• [MATERIAL FOR THIS EXERCISE]

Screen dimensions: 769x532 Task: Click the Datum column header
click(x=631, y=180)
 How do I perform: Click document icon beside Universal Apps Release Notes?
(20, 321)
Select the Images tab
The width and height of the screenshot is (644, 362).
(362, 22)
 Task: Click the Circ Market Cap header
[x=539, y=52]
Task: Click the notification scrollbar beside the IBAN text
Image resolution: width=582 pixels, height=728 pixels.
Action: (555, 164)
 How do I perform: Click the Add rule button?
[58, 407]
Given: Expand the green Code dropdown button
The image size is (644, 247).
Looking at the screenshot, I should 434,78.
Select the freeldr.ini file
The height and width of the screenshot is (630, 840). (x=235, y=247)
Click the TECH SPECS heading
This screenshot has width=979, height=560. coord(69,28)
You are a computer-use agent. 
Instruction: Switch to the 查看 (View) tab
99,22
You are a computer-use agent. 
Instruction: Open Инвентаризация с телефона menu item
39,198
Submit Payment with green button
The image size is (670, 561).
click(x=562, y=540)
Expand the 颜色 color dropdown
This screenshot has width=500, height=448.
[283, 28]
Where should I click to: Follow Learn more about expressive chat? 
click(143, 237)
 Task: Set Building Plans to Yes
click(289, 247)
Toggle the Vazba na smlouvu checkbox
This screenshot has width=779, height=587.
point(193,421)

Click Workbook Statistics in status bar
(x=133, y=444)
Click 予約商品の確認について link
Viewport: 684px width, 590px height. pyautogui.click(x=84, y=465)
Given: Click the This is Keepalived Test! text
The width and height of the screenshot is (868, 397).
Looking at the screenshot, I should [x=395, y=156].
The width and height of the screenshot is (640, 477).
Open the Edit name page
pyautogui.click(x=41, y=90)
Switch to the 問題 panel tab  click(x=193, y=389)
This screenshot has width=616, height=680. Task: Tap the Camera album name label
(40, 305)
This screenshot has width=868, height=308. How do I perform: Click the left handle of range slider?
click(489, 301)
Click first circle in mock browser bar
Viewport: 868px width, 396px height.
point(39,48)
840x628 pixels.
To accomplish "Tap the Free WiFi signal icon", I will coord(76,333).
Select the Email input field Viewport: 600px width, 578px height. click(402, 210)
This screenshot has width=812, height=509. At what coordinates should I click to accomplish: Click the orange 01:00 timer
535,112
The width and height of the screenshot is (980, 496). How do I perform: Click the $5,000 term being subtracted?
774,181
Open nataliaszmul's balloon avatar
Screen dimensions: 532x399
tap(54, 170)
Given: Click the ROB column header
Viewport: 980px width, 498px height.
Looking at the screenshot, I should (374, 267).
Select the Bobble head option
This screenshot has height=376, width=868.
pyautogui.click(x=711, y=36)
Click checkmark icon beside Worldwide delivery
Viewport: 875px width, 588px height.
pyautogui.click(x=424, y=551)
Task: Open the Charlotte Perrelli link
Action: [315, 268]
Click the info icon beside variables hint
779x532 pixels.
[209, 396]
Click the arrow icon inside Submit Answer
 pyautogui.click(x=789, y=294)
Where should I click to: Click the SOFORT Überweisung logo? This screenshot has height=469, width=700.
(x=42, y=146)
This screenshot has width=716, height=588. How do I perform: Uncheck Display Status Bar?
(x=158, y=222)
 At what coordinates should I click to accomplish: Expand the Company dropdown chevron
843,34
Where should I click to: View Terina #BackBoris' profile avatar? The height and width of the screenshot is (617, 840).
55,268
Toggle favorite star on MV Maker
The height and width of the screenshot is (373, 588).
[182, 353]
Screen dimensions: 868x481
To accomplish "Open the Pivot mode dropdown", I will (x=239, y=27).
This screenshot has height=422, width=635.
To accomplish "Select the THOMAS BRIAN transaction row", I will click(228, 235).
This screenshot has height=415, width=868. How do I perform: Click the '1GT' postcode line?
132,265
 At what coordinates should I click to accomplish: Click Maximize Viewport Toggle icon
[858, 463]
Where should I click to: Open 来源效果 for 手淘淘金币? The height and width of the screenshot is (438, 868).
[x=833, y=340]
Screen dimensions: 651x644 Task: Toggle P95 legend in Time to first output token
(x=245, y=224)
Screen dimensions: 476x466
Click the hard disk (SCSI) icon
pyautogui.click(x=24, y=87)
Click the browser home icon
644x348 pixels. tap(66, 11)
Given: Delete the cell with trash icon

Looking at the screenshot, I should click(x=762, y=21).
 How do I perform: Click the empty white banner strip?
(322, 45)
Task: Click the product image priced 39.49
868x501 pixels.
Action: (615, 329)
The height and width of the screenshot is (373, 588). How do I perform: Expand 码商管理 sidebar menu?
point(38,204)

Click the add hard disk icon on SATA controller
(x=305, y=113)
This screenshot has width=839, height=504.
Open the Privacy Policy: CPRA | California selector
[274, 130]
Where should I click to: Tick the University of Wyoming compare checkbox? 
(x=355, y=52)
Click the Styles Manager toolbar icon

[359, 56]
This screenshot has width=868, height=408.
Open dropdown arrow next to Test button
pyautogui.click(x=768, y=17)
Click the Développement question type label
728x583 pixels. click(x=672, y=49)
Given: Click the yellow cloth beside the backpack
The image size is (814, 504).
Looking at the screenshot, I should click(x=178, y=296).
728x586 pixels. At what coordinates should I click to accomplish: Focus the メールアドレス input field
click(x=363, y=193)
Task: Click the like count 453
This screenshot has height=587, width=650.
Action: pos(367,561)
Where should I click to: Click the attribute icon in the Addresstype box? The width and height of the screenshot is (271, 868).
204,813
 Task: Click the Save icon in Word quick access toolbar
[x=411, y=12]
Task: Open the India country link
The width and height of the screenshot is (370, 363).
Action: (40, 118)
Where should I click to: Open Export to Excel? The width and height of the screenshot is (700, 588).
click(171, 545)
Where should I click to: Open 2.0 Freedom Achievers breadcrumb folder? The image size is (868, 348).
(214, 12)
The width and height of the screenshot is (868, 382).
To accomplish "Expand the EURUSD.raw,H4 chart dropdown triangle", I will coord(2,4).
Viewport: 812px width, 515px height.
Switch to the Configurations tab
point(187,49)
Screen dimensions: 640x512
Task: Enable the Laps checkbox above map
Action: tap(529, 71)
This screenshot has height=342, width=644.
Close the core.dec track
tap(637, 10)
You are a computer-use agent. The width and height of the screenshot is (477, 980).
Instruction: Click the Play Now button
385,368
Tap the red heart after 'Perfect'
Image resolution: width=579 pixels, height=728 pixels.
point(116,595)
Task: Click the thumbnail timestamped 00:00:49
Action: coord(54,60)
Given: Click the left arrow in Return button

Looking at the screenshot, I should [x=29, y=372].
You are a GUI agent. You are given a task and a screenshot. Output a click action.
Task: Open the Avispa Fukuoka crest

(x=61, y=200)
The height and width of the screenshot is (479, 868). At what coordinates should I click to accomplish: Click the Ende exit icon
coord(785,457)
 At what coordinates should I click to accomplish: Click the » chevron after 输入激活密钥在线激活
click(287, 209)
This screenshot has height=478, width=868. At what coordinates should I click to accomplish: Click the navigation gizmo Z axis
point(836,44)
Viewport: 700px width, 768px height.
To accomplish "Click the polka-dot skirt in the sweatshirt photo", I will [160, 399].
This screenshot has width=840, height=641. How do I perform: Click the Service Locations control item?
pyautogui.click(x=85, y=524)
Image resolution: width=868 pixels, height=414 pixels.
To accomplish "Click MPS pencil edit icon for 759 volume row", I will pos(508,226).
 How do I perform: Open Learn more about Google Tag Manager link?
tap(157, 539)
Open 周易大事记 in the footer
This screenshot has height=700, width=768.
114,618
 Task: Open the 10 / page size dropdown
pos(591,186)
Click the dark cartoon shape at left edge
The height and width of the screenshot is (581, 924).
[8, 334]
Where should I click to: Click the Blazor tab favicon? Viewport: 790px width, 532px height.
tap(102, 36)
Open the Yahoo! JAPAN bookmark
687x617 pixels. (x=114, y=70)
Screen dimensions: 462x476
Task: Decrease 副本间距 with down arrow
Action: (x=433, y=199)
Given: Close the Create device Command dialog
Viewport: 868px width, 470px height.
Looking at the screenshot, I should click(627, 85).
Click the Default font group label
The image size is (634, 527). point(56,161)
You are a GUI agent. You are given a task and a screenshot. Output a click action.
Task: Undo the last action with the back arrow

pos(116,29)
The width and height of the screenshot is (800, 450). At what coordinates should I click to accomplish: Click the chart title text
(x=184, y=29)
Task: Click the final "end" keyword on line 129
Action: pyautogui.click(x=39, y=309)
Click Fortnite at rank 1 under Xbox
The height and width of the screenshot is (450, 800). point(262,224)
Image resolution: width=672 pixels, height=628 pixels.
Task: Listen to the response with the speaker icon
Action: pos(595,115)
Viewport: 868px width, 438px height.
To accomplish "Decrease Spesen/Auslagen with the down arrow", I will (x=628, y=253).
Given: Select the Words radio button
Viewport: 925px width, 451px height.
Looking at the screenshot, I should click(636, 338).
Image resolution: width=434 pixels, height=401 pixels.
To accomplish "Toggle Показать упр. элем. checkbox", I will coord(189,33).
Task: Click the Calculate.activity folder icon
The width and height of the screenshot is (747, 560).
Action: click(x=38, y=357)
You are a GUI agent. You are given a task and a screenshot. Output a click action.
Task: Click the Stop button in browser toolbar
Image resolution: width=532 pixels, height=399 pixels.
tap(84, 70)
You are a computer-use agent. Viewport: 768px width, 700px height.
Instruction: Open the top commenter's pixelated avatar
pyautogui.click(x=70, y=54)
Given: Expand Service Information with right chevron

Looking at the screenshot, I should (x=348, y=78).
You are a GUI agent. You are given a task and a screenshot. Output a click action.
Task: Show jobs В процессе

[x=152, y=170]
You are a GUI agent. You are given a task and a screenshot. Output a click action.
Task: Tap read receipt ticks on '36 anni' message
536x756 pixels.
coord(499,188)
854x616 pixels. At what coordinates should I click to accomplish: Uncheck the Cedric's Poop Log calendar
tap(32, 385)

• [TASK OBJECTIVE] Give the exact lines, and only those, from the line containing "Where should I click to: Follow" through the line containing "The width and height of the screenshot is (640, 477)." in the entries above.

• [EXERCISE ANSWER]
Where should I click to: Follow Learn more about expressive chat? 
click(143, 237)
 Task: Set Building Plans to Yes
click(289, 247)
Toggle the Vazba na smlouvu checkbox
This screenshot has width=779, height=587.
point(193,421)

Click Workbook Statistics in status bar
(x=133, y=444)
Click 予約商品の確認について link
Viewport: 684px width, 590px height. pyautogui.click(x=84, y=465)
Given: Click the This is Keepalived Test! text
The width and height of the screenshot is (868, 397).
Looking at the screenshot, I should [x=395, y=156].
The width and height of the screenshot is (640, 477).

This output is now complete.